Tip. Whilst there’s no tax advantage to pension contribution salary sacrifice schemes, they can still be used to reduce NI contributions for both employers and employees.

Pension-related salary sacrifice

What makes schemes involving pension contributions more useful than other salary sacrifice arrangements is that most employees either belong to a workplace pension or contribute to a personal pension plan of their own. In either case as an employer you can use this to offer a pay rise to your workers in the form of extra pension contributions at no cost to you.

Example. Despite making losses over the last year because of tough trading conditions, Acom Ltd wants to reward its employees. It can do this at zero cost by entering into a salary sacrifice agreement to pay its employees’ workplace pension contributions. Below is an illustration of how it would work for one of Acom’s employees.

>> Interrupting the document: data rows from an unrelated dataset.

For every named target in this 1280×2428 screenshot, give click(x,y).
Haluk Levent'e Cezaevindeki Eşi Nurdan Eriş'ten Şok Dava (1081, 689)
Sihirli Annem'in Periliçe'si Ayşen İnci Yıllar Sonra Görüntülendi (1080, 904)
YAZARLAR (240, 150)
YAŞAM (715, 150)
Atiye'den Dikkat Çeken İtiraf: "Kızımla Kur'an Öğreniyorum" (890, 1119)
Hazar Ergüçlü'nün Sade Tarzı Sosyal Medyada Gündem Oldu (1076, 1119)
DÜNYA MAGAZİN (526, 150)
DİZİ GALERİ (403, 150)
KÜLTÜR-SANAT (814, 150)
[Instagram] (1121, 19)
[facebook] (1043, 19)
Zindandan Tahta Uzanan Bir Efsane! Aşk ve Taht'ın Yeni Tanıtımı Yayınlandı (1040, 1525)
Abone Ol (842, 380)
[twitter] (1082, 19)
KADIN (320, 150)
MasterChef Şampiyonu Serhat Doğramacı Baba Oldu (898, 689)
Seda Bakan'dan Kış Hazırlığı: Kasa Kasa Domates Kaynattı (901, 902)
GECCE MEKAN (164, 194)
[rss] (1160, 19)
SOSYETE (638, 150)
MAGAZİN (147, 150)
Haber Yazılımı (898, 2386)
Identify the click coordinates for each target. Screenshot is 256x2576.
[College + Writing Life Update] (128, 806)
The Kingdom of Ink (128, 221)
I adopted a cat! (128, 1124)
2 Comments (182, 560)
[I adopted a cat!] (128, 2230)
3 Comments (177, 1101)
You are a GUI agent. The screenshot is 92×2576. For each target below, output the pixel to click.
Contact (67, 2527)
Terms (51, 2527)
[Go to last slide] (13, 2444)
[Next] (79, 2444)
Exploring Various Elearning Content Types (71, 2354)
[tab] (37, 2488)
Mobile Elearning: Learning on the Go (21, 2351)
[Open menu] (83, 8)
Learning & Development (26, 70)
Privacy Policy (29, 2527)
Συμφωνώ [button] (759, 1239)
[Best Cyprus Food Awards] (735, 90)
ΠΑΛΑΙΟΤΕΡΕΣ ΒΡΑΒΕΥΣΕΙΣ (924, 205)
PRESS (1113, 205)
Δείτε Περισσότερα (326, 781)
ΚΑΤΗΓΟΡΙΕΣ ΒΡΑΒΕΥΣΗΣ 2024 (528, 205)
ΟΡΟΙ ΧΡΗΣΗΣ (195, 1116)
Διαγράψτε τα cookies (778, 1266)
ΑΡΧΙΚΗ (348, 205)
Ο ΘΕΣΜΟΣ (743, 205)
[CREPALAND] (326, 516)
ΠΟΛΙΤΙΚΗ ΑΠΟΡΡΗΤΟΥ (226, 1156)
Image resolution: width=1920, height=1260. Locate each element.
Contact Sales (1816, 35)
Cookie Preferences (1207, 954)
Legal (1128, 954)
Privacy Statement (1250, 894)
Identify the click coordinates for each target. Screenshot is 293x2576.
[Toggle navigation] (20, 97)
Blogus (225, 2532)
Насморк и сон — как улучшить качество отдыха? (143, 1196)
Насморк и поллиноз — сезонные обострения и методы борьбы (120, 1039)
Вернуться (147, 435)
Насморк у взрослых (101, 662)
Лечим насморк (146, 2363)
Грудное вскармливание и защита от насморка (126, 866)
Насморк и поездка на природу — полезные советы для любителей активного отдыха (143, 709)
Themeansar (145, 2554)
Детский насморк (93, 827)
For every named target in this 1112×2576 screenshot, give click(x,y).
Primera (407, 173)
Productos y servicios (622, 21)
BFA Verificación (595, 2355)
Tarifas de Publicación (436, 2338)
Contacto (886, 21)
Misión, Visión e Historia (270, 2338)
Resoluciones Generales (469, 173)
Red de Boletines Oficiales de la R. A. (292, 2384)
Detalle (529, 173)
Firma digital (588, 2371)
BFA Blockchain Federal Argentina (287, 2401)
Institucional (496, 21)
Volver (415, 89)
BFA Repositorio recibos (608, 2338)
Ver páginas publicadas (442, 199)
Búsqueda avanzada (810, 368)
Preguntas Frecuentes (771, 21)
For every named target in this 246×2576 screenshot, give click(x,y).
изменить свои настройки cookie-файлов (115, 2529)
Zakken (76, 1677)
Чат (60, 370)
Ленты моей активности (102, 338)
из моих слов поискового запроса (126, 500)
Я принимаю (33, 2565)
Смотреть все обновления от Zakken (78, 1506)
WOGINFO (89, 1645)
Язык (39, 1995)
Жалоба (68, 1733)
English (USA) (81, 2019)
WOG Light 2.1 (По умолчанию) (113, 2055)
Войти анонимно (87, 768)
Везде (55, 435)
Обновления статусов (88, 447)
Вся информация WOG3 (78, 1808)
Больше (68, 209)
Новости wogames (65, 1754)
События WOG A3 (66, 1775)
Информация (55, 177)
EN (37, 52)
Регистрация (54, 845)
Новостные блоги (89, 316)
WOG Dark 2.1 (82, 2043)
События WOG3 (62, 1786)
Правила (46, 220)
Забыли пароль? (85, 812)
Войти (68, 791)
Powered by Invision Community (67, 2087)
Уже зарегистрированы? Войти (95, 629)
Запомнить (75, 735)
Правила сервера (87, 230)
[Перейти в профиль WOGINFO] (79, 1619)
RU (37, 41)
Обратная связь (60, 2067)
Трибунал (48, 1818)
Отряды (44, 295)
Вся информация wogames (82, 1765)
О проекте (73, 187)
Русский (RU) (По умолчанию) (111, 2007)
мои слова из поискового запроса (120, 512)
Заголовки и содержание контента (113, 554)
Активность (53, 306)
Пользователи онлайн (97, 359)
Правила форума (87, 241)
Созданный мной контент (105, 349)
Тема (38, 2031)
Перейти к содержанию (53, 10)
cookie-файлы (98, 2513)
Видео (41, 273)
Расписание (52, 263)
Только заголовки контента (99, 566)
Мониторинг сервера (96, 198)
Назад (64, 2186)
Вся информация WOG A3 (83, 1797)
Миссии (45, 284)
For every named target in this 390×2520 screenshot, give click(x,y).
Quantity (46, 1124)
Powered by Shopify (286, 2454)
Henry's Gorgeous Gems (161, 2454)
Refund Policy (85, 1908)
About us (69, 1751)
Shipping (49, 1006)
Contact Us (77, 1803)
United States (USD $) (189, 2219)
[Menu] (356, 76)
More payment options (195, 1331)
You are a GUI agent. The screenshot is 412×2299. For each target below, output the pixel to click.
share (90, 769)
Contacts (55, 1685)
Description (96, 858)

Jack’s annual salary is £48,000 and his workplace pension contributions are £3,000. That’s £250 per month, which after basic rate tax relief is £200. Acom deducts this from Jack’s salary. It agrees to pay his pension contributions (plus a little extra) in exchange for him giving up salary of £3,529 per year. While Jack is giving up more salary than he saves in pension contributions, he will receive the same net pay because his NI contributions are lower. At the same time, Jack’s pension fund is better off because Acom pays the £3,529 it saves by paying him less salary along with the £487 in employers’ NI it saves. A zero cost to Acom and Jack his pension fund is boosted by £4,016 per year - effectively a pay rise of 2.12% (see The next step ).

Tip. For 2021/22 a pension-related salary sacrifice produces better results for employees whose earnings are £50,270 (the NI upper earnings limit) or less than those with higher earnings. But in both cases there’s an advantage.

Tip. To be valid it’s important that you get the paperwork for a salary sacrifice right. You must also make your employees aware of all the consequences. If in doubt consult with your accountant or an employment specialist.

For the detailed calculations behind the example, visit https://www.tips-and-advice.co.uk , Download Zone, year 21, issue 14.

A salary sacrifice arrangement linked to pension contributions can increase your employees’ net pay by saving NI contributions. This, along with the NI savings you make, can be used to increase the amount going into your employees’ pensions. For example, this could be equivalent to giving them a 2.2% pay rise.